▸ **TANTANGAN 1**
Tuliskan kembali tanpa perubahan hanya entri yang dimulai dari baris berisi "Where should I" dan berlanjut hingga baris berisi "click(x=687, y=220)", termasuk kedua baris itu.

Ternate (ANTARA) - Keputusan Komisi Disiplin (Komdis) BRI Super League yang menjatuhkan sanksi larangan bermain tiga pertandingan kepada pemain Malut United sekaligus penggawa Tim Nasional Indonesia, Yakob Sayuri, menuai kritik keras.
Ketua Salawaku, Iksan Do Yasin, mengatakan Komdis seharusnya mengedepankan pemeriksaan yang menyeluruh sebelum mengeluarkan keputusan. Menurutnya, Yakob merupakan korban provokasi dan tindakan rasis dari seorang individu tidak beridentitas, namun justru menjadi pihak yang paling dirugikan oleh keputusan Komdis.
Kelompok suporter Malut United, Salawaku, menilai keputusan tersebut tidak adil, tidak berdasar pada rasa keadilan, bahkan diduga memiliki motif kepentingan tertentu.
“Komdis dalam keputusannya harus menerima informasi yang jelas, jangan hanya sepihak saja. Apalagi ada pihak yang paling dirugikan yakni Yakob Sayuri dan tim Malut United itu sendiri,” ujarnya kepada wartawan di Ternate, Minggu.
Insiden yang berujung pada sanksi terhadap Yakob Sayuri terjadi seusai pertandingan Persita Tangerang kontra Malut United FC pada pekan ke-13 BRI Super League di Stadion Indomilk Arena, Kabupaten Tangerang, Minggu (23/11).
Menurut Iksan, keributan di area tunnel bermula ketika seorang individu mengaku sebagai wartawan mendadak masuk ke area steril yang seharusnya hanya boleh diakses oleh pemain dan ofisial. Orang tersebut disebut mengenakan ID card, namun diduga tidak resmi dan tidak sesuai prosedur keamanan.

▸ **TANTANGAN 2**
Tolong sebutkan semua penilaian Salawaku terhadap keputusan Komdis dalam kalimat berita tentang sanksi Yakob Sayuri yang diawali "Kelompok suporter Malut United, Salawaku".

▸ **BAHAN UNTUK DIOLAH**

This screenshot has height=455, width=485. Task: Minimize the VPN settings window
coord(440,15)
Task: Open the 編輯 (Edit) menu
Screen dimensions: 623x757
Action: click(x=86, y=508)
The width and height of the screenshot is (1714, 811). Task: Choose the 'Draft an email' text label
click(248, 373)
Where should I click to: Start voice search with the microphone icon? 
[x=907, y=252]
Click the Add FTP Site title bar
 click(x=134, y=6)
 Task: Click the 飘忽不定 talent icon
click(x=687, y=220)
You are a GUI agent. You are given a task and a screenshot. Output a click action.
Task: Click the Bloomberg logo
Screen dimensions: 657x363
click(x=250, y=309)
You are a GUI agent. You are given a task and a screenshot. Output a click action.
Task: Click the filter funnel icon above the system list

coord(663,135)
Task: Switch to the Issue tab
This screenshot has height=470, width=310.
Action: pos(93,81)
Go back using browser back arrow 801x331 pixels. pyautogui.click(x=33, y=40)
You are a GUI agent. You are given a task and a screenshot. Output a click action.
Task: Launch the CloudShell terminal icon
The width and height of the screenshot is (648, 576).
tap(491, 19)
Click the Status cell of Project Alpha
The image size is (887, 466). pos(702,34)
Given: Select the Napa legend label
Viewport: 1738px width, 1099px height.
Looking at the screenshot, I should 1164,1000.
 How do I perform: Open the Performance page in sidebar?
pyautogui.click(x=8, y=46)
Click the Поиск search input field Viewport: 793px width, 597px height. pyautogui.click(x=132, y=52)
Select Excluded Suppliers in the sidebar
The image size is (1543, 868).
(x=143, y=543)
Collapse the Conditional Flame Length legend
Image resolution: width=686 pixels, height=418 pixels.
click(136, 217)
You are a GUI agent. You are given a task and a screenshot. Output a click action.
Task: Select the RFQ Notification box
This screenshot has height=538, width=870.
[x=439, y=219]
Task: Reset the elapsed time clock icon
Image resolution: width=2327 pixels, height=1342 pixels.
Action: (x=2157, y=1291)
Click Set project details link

▸ **JAWABAN BENAR 1**
Where should I click to: Start voice search with the microphone icon? 
[x=907, y=252]
Click the Add FTP Site title bar
 click(x=134, y=6)
 Task: Click the 飘忽不定 talent icon
click(x=687, y=220)

▸ **JAWABAN BENAR 2**
- tidak adil
- tidak berdasar pada rasa keadilan
- diduga memiliki motif kepentingan tertentu